(Stored data entries)
◆ ◆ ◆ ◆ ◆ ◆ ◆

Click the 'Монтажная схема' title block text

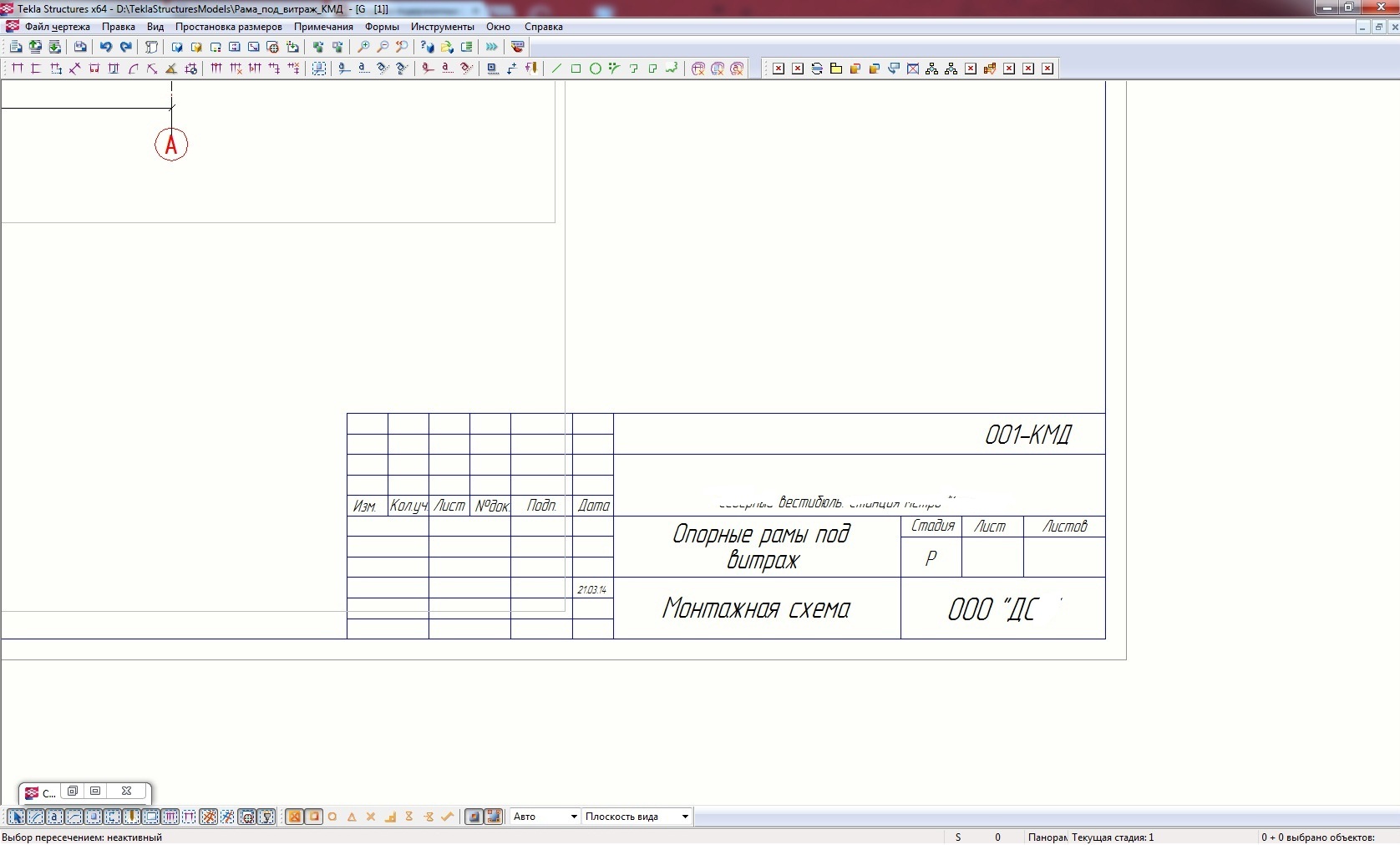pos(756,608)
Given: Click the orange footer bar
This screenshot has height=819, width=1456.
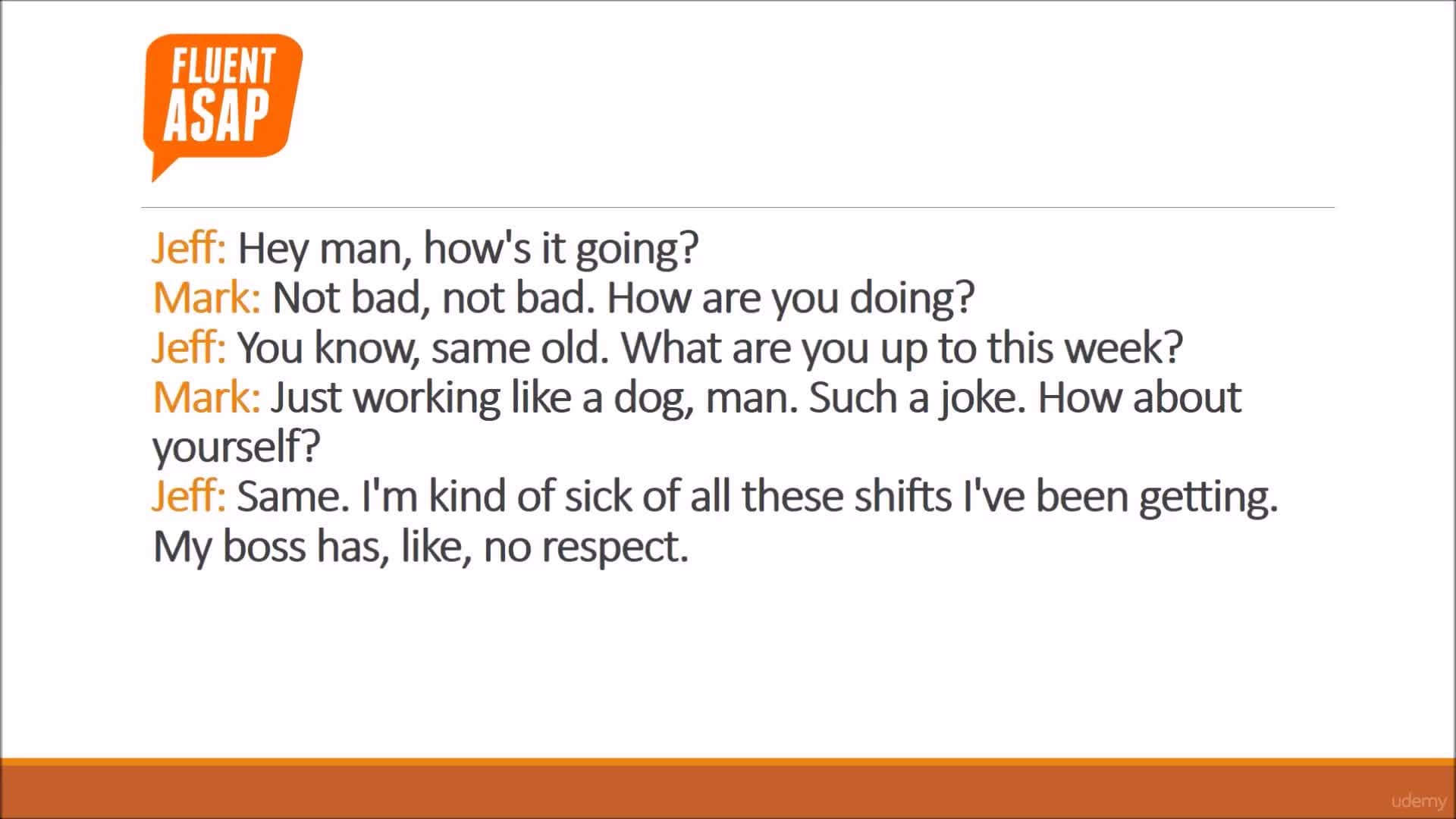Looking at the screenshot, I should [728, 789].
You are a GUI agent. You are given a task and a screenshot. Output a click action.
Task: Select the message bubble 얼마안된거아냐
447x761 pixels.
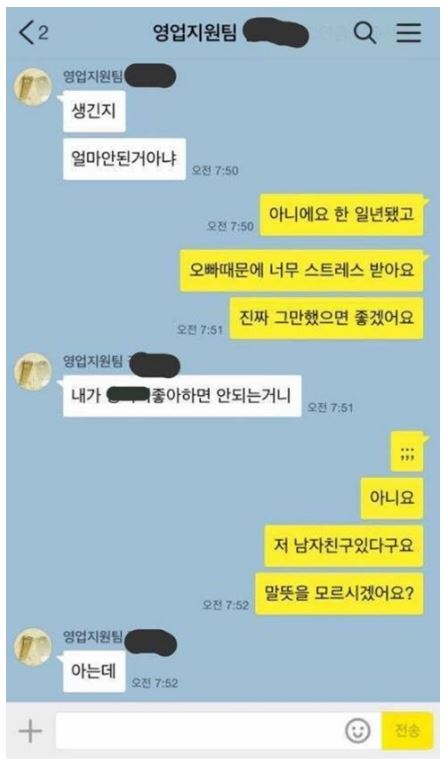[x=124, y=159]
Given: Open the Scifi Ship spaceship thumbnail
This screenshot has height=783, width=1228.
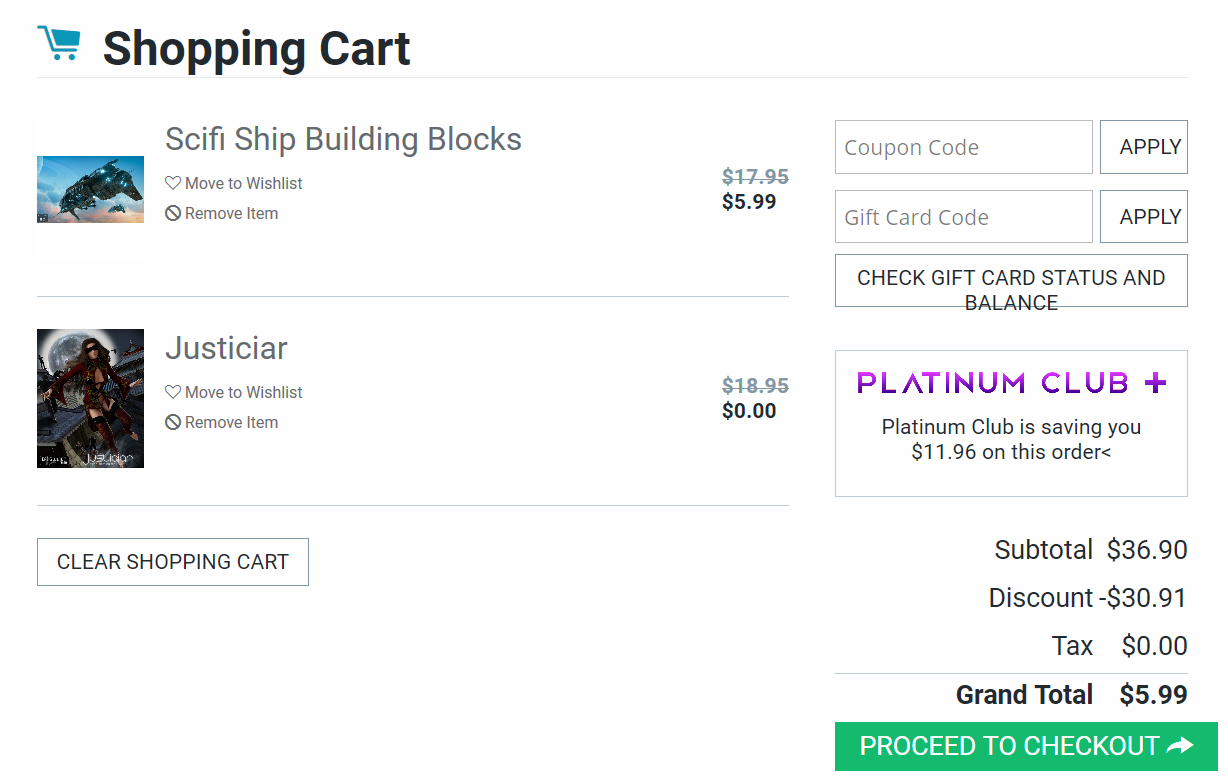Looking at the screenshot, I should [x=90, y=189].
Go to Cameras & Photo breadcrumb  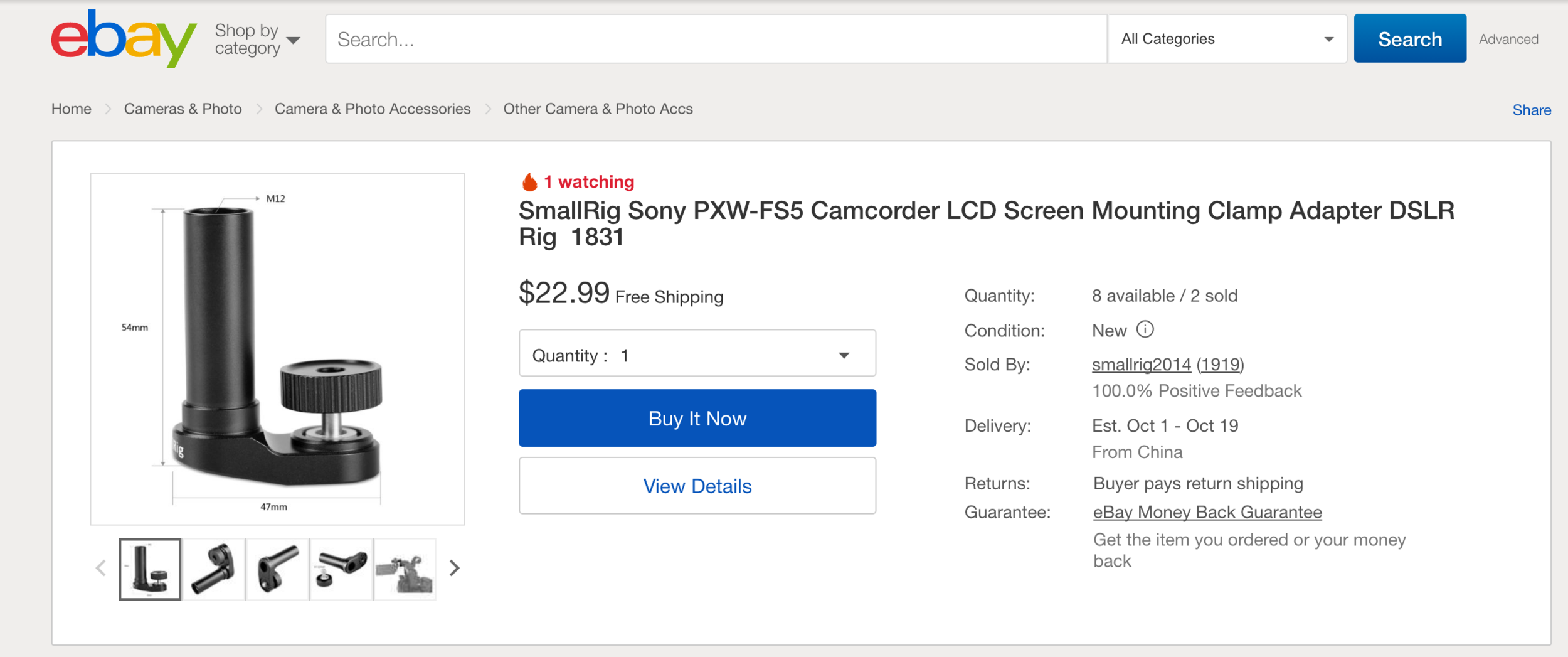click(183, 109)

◆ ◆ ◆ ◆ ◆ ◆ ◆

▶ **Task to complete**
What is needed is an exact retyping of the lines from the start of the data through the line with "You are a GUI", with both end lines kept and every picture left out.

▶ **Output of the exercise**
Click the 'Монтажная схема' title block text

pos(756,608)
Given: Click the orange footer bar
This screenshot has height=819, width=1456.
Looking at the screenshot, I should [728, 789].
You are a GUI agent. You are given a task and a screenshot. Output a click action.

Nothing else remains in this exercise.